RECORD EXCERPTS —
►

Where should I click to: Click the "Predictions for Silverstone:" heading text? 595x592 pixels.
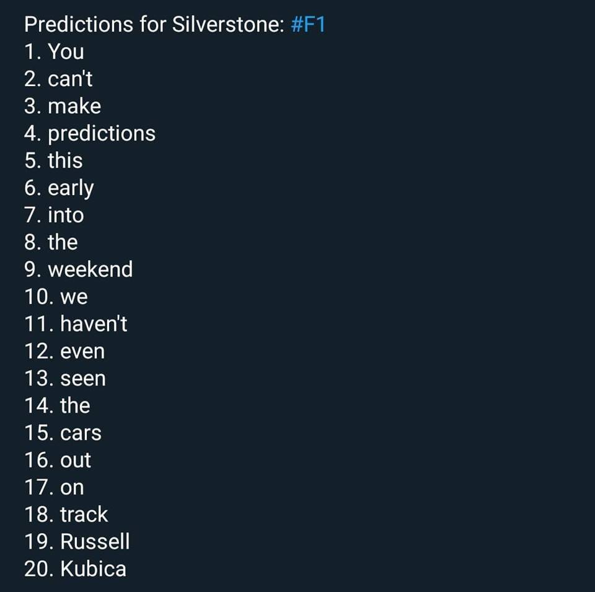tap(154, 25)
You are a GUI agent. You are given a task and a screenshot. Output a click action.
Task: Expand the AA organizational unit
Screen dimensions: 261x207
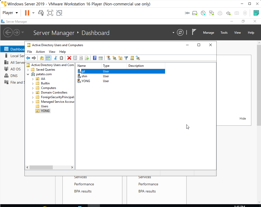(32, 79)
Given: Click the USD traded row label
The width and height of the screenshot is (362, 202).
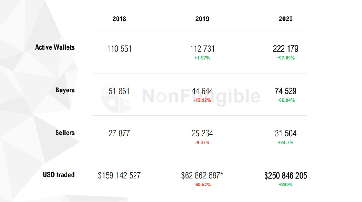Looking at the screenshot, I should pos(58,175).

◄
►

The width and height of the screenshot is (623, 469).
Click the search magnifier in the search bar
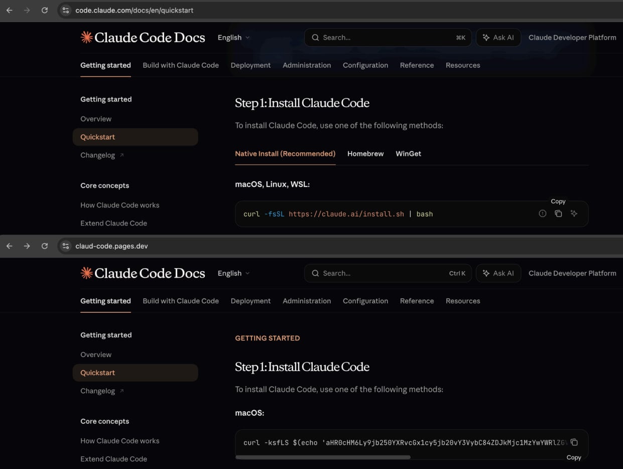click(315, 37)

◄

What should come back is an exact copy of the lines above from the line with "Where should I" to the line with "Given: Click the USD traded row label", both included, minus the pictures.

Where should I click to: Click the "Predictions for Silverstone:" heading text? 595x592 pixels.
tap(154, 25)
You are a GUI agent. You are given a task and a screenshot. Output a click action.
Task: Expand the AA organizational unit
Screen dimensions: 261x207
(32, 79)
Given: Click the USD traded row label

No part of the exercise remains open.